The horizon is not so far as we can see, but as far as we can imagine

Many Sunnis are already returning to Mosul

It seems that ISIS has emptied the prisons (a popular move); removed concrete barricades (a gesture of confidence); and dropped the price of gasoline, cooking oil and other staples.

See, many Sunni Mosul residents felt that Maliki was oppressing them: that the troops were there to keep them down.

What people don’t get; what they refuse to get, is that people like ISIS believe and that matters.  Like the early Communists or Hebollah, they are far less corrupt that their opponents.  ISIS does what they think is right.  That includes things we don’t like, such as their treatment of women, but it means that they can be trusted more than their opponents.  The Taliban kept the peace, ended the drug trade and so on.

Napoleon said the moral was to the physical as ten is to one.  Only by immense application of power and money can the West keep people like the Taliban or ISIS in check.  The Taliban is winning in Afghanistan on a budget that is not even a rounding error on a single Pentagon appropriation.

We no longer offer a credible alternative which is ethical and which provides prosperity.  We don’t actually believe in democracy, or human rights, or equality for all people. Our actions say we don’t; our troops know we don’t.

We did, once.  Go find pictures of Afghanistan in the 60s.
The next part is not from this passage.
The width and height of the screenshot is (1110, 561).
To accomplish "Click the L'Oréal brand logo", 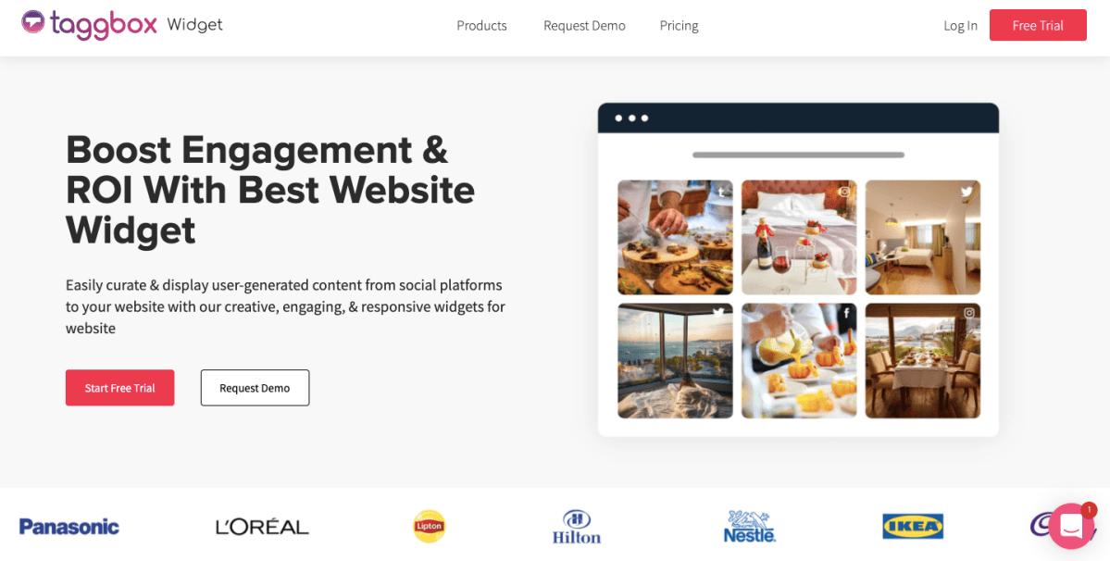I will [x=262, y=527].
You’ll see women dressed like western women; you’ll read about colleges, you’ll see economic growth and hope.

A hegemonic ideology offers something to people that they can believe in.  We don’t: out western secular philosophy has failed the people of the Middle East and Africa (and large chunks of Asia) for decades now.

Of course many are transferring their loyalty to another hegemonic ideology.

(And note, again, that their armies are FAR cheaper to maintain than ours, and better able to actually maintain order in areas they control.  Only an overwhelming spending advantage allows us to “win”.  That should chill any smart statesman or military strategist to the core.)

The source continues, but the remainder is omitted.